Parafraseando a los estadunidenses, podríamos decir que eran escenas que no parecían provenir de una ciudad latina, sino de un barrio de Los Ángeles, Detroit o Nueva York. Por primera vez la tragedia no sólo desencadenó la solidaridad inmediata, sino también los peores instintos de vecinos súbitamente convertidos en lobos. Como sucede con la gordura, los embotellamientos o la contaminación industrial, parece que entramos al Primer Mundo por la puerta trasera: adquirimos los defectos del desarrollo, pero no sus virtudes.

Por fortuna, también habría que decir que al menos conservamos algunas de nuestras virtudes. Cancún ofrece admirables ejemplos de un tipo de solidaridad que no se vivió en Nueva Orleans. Muchas colonias se organizaron rápidamente para defenderse del vandalismo. Los vecinos encendieron fogatas en mitad de la calle en torno a las cuales montaron guardias por turnos (uno de ellos comentó que estaba agotado y no tanto por los desvelos, sino por la angustia de pensar en lo que tendría que haber hecho si en su turno hubiera aparecido una banda de asaltantes). En muchos lugares se hicieron ollas comunes para consumir los perecederos que la falta de electricidad impedía conservar. Personas cuyas casas no resultaron afectadas, se dedicaron a levantar árboles y postes de las principales avenidas, para restituir la vialidad.
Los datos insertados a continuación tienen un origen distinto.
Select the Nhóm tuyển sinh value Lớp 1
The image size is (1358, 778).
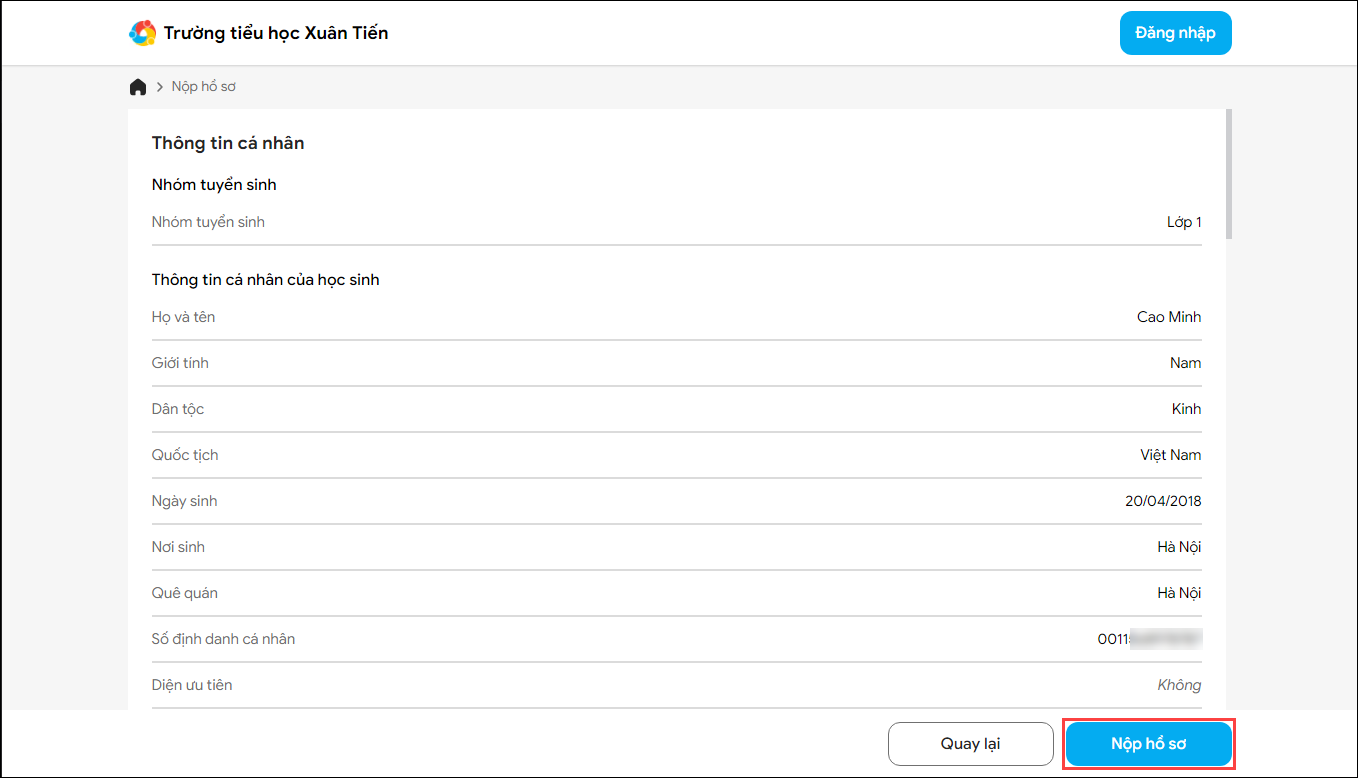[x=1184, y=222]
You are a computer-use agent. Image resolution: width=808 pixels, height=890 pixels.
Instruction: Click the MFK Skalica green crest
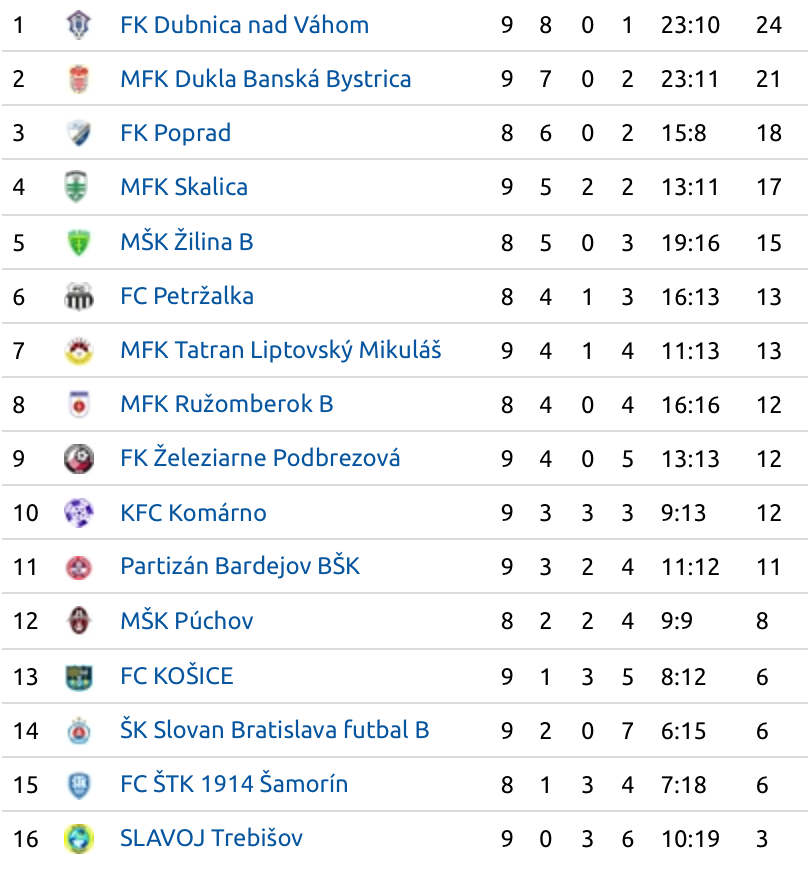(x=77, y=187)
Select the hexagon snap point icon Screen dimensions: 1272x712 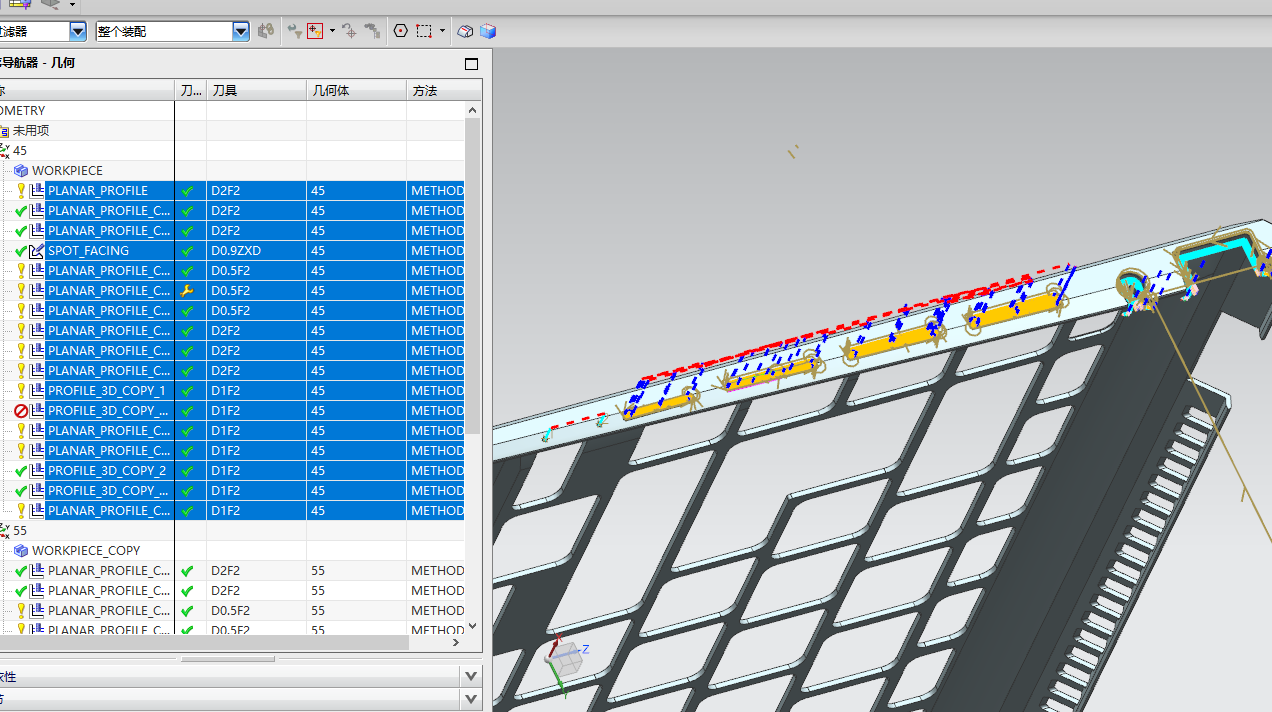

Incluso algún intento de amarillismo de los medios se vio frustrada por esta solidaridad: una mujer con cara de angustia se acerca a la cámara de un reportero para expresar la necesidad urgente de comida. En busca de dramatismo el reportero le pregunta: “¿desde cuándo no come usted, señora?”, y ella responde con la cara iluminada, “desde hoy en la mañana en que mi vecina me compartió un plato de lentejas” (el reportero desvió el micrófono para buscar algún caso más desesperado, sin darse cuenta de que el apoyo vecinal era la otra cara de la tragedia, la otra parte de la noticia).

En cierta manera Cancún está llegando a la mayoría de edad. En 1988, cuando pasó Gilberto, la zona tenía la tercera parte de la población actual. Hoy, con un millón de habitantes, y cientos de miles de recién llegados, la comunidad se da cuenta que está formada por retazos variopintos en los que se encuentran todos los registros de la condición humana. Los buenos y los malos. Ojalá que el vandalismo que padeció la ciudad sea un exabrupto de los elementos más volátiles de la población, mientras que la organización de la sociedad civil deje efectos permanentes de participación y solidaridad. Tuvimos nuestro Nueva Orleans pero terminó prevaleciendo la responsabilidad social.

Dos menciones necesarias. La Cruz Roja internacional se ha volcado en Cancún, aunque este hecho ha pasado inadvertido para los medios, como si toda la ayuda proviniese del Ejército. Y Banorte ha anunciado que condona el pago de préstamos durante tres meses a todos los residentes de las zonas afectadas. Desconozco si alguna otra institución ha hecho un aviso semejante. No son frecuentes las buenas noticias de parte del sector bancario. Un agradecimiento al único banco mexicano por su apoyo inesperado para con las víctimas.